**EXERCISE BRIEF:** Leave the pictures out, and repeat exactly every line from the one with "This screenshot has width=468, height=367." through the end of the data below.

[Collected data entries]
"""
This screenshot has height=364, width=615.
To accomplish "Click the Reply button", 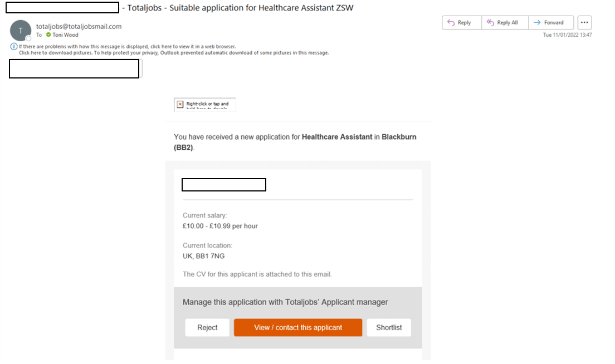I will [x=460, y=23].
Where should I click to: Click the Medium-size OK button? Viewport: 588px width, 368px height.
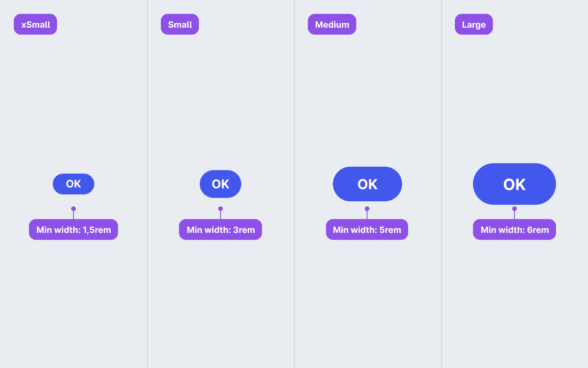click(x=368, y=184)
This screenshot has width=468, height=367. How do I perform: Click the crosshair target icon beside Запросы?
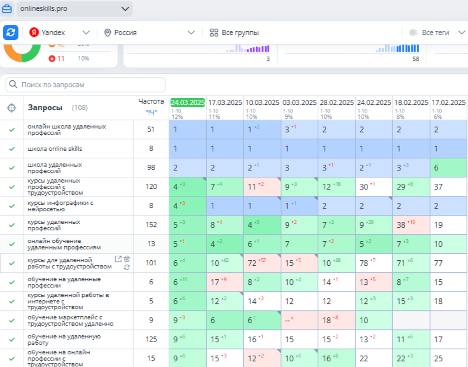click(x=12, y=108)
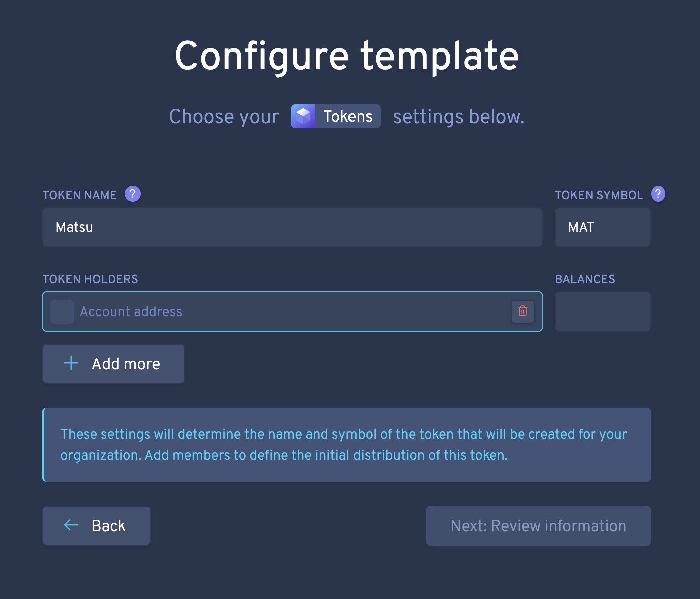The width and height of the screenshot is (700, 599).
Task: Go back to the previous step
Action: (x=96, y=526)
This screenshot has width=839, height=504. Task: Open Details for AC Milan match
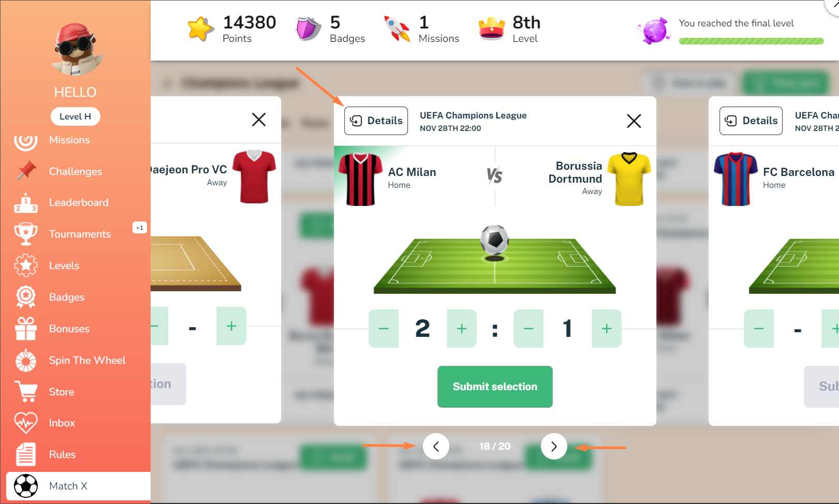click(x=376, y=121)
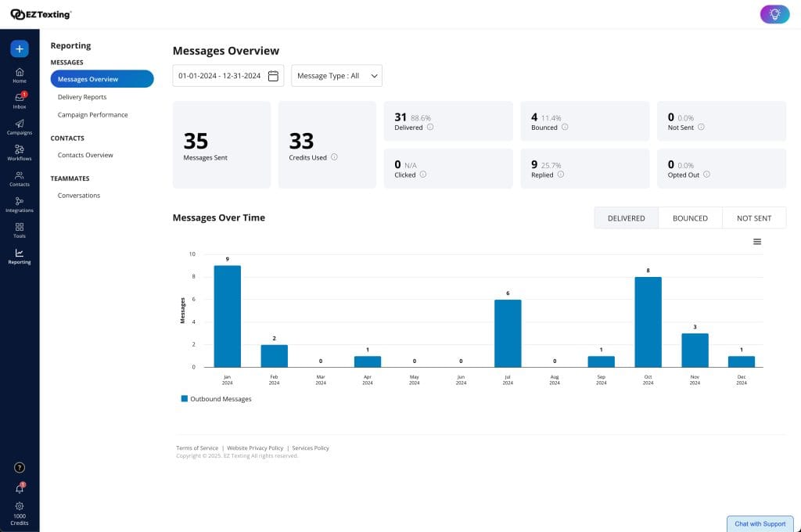Navigate to Integrations in the sidebar
This screenshot has width=801, height=532.
pyautogui.click(x=19, y=204)
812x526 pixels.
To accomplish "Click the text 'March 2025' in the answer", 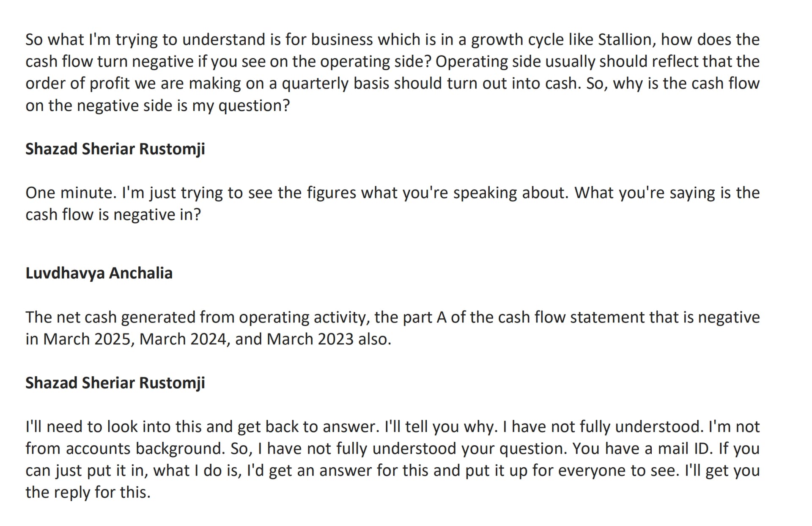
"""
**RESPONSE FOR THIS EXERCISE:**
This screenshot has width=468, height=367. How do I perform: Click the crosshair target icon beside Запросы?
click(x=12, y=108)
The width and height of the screenshot is (700, 599).
Task: Go back to the previous step
Action: (x=96, y=526)
This screenshot has width=839, height=504. Task: Open Details for AC Milan match
click(x=376, y=121)
Navigate to Integrations in the sidebar
This screenshot has width=801, height=532.
pyautogui.click(x=19, y=204)
812x526 pixels.
To accomplish "Click the text 'March 2025' in the answer", 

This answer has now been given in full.